Well, if you’re a moneyed and prestigious department, you can go shopping for them. But even then (I am let to believe by people who would know) it is actually very difficult to buy giants. They’re settled and respected and probably own houses. Moving is a pain. If you go after them when they’re already big kahunae they may feel entitled to ask for a lot — too much — in exchange for making a move.
So ideally you spot talent in an earlier phase. I put it to you, sir, you cannot do this in someone really junior. You can try. You can probably sniff out a fraud in a junior hire. But you can’t sort the merely competent from the junior giant.

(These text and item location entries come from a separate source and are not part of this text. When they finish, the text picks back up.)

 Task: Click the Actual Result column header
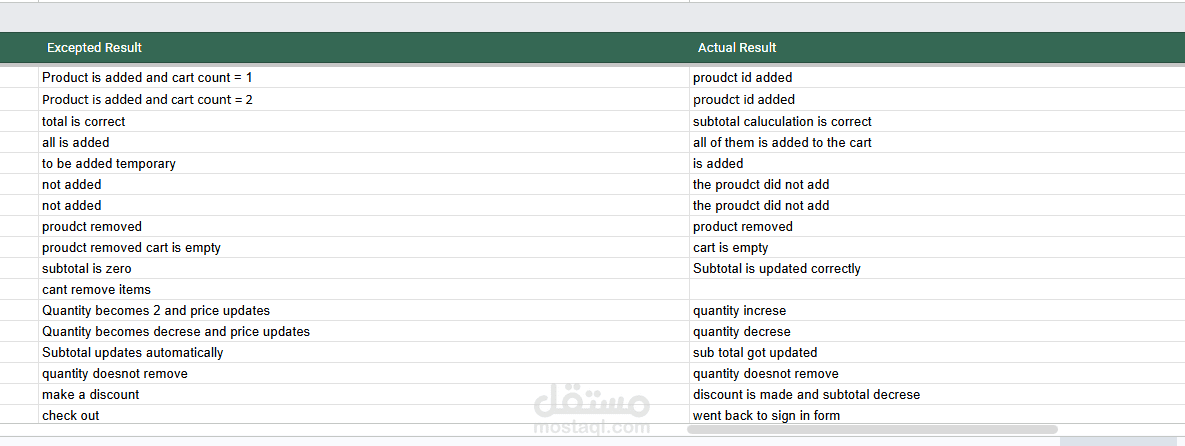click(x=737, y=47)
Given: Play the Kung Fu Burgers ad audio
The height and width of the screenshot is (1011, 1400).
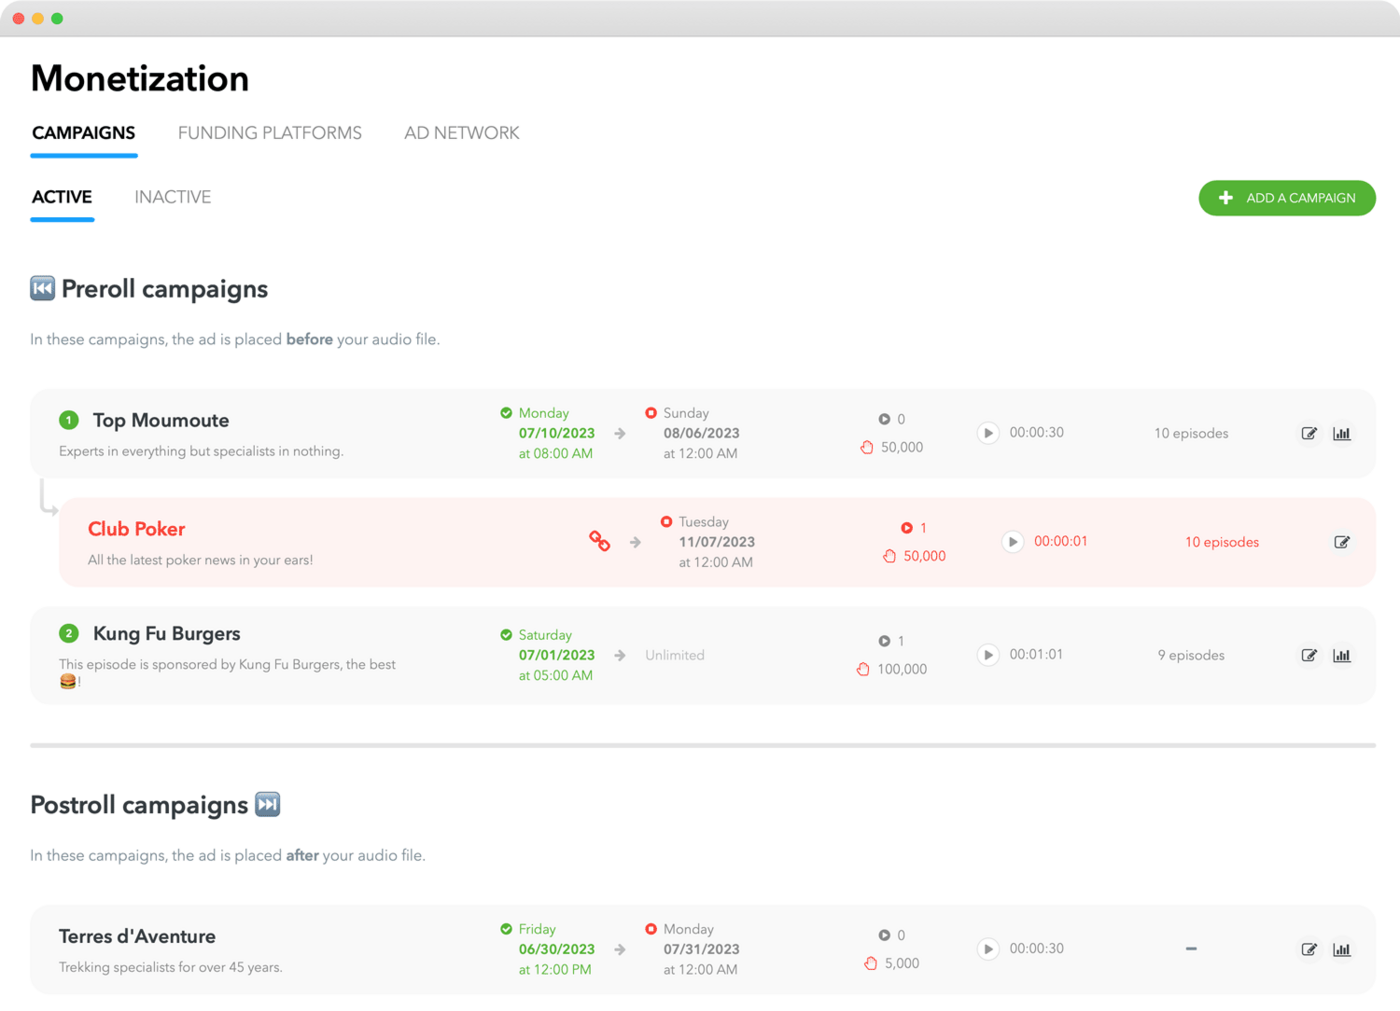Looking at the screenshot, I should (x=988, y=655).
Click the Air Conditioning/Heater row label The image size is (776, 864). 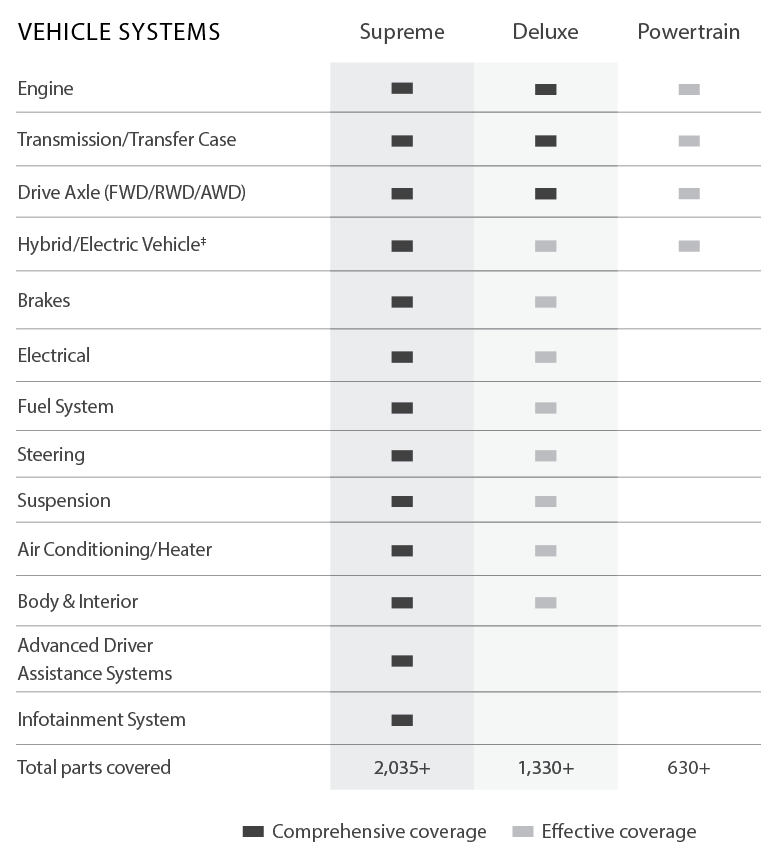coord(115,550)
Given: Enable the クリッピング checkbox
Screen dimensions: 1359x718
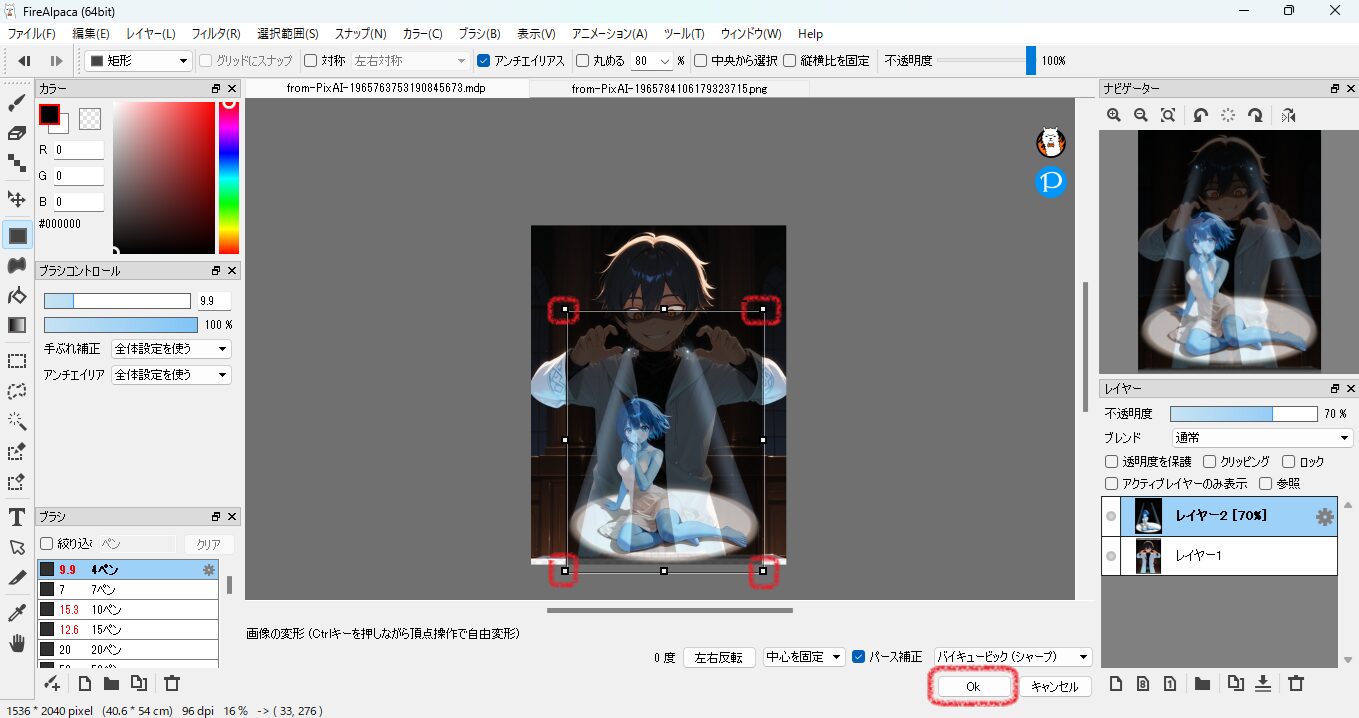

Let’s pick an example. I will immodestly nominate my graduate advisor, George Fredrickson, as a giant. Fredrickson’s first book, The Inner Civil War, is a terrific old-school intellectual history, published in 1965. If you wanted to hire someone really good in the mid to late 1960s, you might hire George. But you wouldn’t have any serious knowledge he’d become a giant. Maybe not until he was prepared to give a job talk based on the next book, Black Image in the White Mind, published in 1971.
Even then, though, I think you’d have merely an excellent historian, who applied the tools of intellectual history to the problem of race with great sophistication and grace, who wrote fluidly and intelligently about knotty issues. But what made him a giant, I think, was the further step in the direction of comparative history, which wasn’t really evident till White Supremacy, ten years later, in 1981. As it happens, it wasn’t till after that book that Stanford hired him. So Stanford picked a full-grown giant (see above under places with money and prestige).
The lesson of the Fredrickson case seems to be that what makes a giant is taking giant steps — letting your research interests pull you along into mastering a broad swathe of history. Could you have picked Fredrickson as a giant before he’d taken those giant steps?
I think you could — I think on the basis of the ground covered between Inner Civil War and Black Image, you could say, here’s someone who’s off to a smashing start and is clearly going a long way. We may not know yet what he will become in ten years, but we should take the risk.
But how easy is it to get departments to take those risks? Should it become easier?
1 comment
November 16, 2007 at 5:00 pm
kelmanari
I’ll go you one further: I wonder if the way we, as a profession, go about hiring people isn’t wildly screwy. We have no evidence to suggest that we have the ability to pick a winner, as you say, until candidates have produced several books. But yet tell ourselves that we’re able to make these decisions. Why? Ego? Probably. Really, though, there’s no reason to think that historians have the tools to pick out excellence from a pile of job applicants. Nobody has trained us in doing this. It’s a problem. That said, some places seem to make better decisions than other places. I don’t know what accounts for that. But it’s pretty obviously true.